▶ _What to work on_: Rewrite every row below, substituting "Display size" for "Screen dimensions" and leaving everything else the same.

▶ _Stored records_:
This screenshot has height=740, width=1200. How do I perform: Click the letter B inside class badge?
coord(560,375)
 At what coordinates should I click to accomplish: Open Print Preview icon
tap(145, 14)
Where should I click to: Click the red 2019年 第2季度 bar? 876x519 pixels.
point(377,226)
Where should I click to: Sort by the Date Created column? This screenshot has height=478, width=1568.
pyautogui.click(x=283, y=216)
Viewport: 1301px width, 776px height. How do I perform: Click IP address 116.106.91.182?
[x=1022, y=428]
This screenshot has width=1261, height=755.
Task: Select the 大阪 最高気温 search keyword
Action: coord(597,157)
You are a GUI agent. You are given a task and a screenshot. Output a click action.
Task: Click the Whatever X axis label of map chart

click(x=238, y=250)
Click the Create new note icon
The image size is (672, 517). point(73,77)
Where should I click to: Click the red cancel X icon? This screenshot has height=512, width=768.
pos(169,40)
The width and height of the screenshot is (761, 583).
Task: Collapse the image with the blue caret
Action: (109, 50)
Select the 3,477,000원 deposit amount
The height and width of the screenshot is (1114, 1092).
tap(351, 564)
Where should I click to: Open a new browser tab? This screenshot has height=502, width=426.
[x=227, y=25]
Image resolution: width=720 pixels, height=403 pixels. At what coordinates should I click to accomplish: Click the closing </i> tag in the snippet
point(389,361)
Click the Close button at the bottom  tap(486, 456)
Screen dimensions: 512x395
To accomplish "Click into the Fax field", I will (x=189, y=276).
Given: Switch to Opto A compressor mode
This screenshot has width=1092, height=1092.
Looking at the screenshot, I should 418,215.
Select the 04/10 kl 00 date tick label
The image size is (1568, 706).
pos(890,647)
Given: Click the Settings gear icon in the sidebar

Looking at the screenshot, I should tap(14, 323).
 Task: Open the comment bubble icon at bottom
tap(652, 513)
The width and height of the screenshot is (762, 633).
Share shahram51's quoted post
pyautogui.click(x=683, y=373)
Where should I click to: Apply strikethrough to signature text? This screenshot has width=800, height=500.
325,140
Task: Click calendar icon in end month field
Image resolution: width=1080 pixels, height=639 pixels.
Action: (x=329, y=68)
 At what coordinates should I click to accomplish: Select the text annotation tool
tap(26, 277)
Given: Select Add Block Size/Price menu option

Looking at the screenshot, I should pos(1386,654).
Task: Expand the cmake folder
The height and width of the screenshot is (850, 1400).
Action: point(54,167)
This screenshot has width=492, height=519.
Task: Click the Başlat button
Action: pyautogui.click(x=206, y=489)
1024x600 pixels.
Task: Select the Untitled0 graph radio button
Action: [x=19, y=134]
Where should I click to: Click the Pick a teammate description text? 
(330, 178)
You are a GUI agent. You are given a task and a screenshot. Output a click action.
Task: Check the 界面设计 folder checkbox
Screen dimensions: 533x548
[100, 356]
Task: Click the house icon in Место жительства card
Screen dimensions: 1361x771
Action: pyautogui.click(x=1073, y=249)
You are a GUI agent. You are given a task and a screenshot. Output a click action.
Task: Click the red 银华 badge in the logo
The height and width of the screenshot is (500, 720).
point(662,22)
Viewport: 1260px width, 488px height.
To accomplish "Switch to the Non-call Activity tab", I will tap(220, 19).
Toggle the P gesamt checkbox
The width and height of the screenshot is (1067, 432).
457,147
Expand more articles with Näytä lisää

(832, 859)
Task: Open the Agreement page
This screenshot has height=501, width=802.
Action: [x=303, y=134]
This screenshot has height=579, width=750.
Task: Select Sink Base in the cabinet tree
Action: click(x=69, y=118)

▶ _Result of the exercise_:
This screenshot has height=740, width=1200. How do I perform: Click the letter B inside class badge?
coord(560,375)
 At what coordinates should I click to accomplish: Open Print Preview icon
tap(145, 14)
Where should I click to: Click the red 2019年 第2季度 bar? 876x519 pixels.
point(377,226)
Where should I click to: Sort by the Date Created column? This screenshot has height=478, width=1568.
pyautogui.click(x=283, y=216)
Viewport: 1301px width, 776px height. How do I perform: Click IP address 116.106.91.182?
[x=1022, y=428]
This screenshot has width=1261, height=755.
Task: Select the 大阪 最高気温 search keyword
Action: coord(597,157)
You are a GUI agent. You are given a task and a screenshot. Output a click action.
Task: Click the Whatever X axis label of map chart

click(x=238, y=250)
Click the Create new note icon
The image size is (672, 517). point(73,77)
Where should I click to: Click the red cancel X icon? This screenshot has height=512, width=768.
pos(169,40)
The width and height of the screenshot is (761, 583).
Task: Collapse the image with the blue caret
Action: (109, 50)
Select the 3,477,000원 deposit amount
The height and width of the screenshot is (1114, 1092).
tap(351, 564)
Where should I click to: Open a new browser tab? This screenshot has height=502, width=426.
[x=227, y=25]
Image resolution: width=720 pixels, height=403 pixels. At what coordinates should I click to accomplish: Click the closing </i> tag in the snippet
point(389,361)
Click the Close button at the bottom  tap(486, 456)
Display size: 512x395
To accomplish "Click into the Fax field", I will (x=189, y=276).
Given: Switch to Opto A compressor mode
This screenshot has width=1092, height=1092.
Looking at the screenshot, I should 418,215.
Select the 04/10 kl 00 date tick label
The image size is (1568, 706).
pos(890,647)
Given: Click the Settings gear icon in the sidebar

Looking at the screenshot, I should tap(14, 323).
 Task: Open the comment bubble icon at bottom
tap(652, 513)
The width and height of the screenshot is (762, 633).
Share shahram51's quoted post
pyautogui.click(x=683, y=373)
Where should I click to: Apply strikethrough to signature text? This screenshot has width=800, height=500.
325,140
Task: Click calendar icon in end month field
Image resolution: width=1080 pixels, height=639 pixels.
Action: (x=329, y=68)
 At what coordinates should I click to accomplish: Select the text annotation tool
tap(26, 277)
Given: Select Add Block Size/Price menu option

Looking at the screenshot, I should pos(1386,654).
Task: Expand the cmake folder
The height and width of the screenshot is (850, 1400).
Action: point(54,167)
This screenshot has width=492, height=519.
Task: Click the Başlat button
Action: pyautogui.click(x=206, y=489)
1024x600 pixels.
Task: Select the Untitled0 graph radio button
Action: [x=19, y=134]
Where should I click to: Click the Pick a teammate description text? 
(330, 178)
You are a GUI agent. You are given a task and a screenshot. Output a click action.
Task: Check the 界面设计 folder checkbox
Display size: 533x548
[100, 356]
Task: Click the house icon in Место жительства card
Display size: 1361x771
Action: pyautogui.click(x=1073, y=249)
You are a GUI agent. You are given a task and a screenshot. Output a click action.
Task: Click the red 银华 badge in the logo
The height and width of the screenshot is (500, 720).
point(662,22)
Viewport: 1260px width, 488px height.
To accomplish "Switch to the Non-call Activity tab", I will tap(220, 19).
Toggle the P gesamt checkbox
The width and height of the screenshot is (1067, 432).
457,147
Expand more articles with Näytä lisää

(832, 859)
Task: Open the Agreement page
This screenshot has height=501, width=802.
Action: [x=303, y=134]
This screenshot has height=579, width=750.
Task: Select Sink Base in the cabinet tree
Action: click(x=69, y=118)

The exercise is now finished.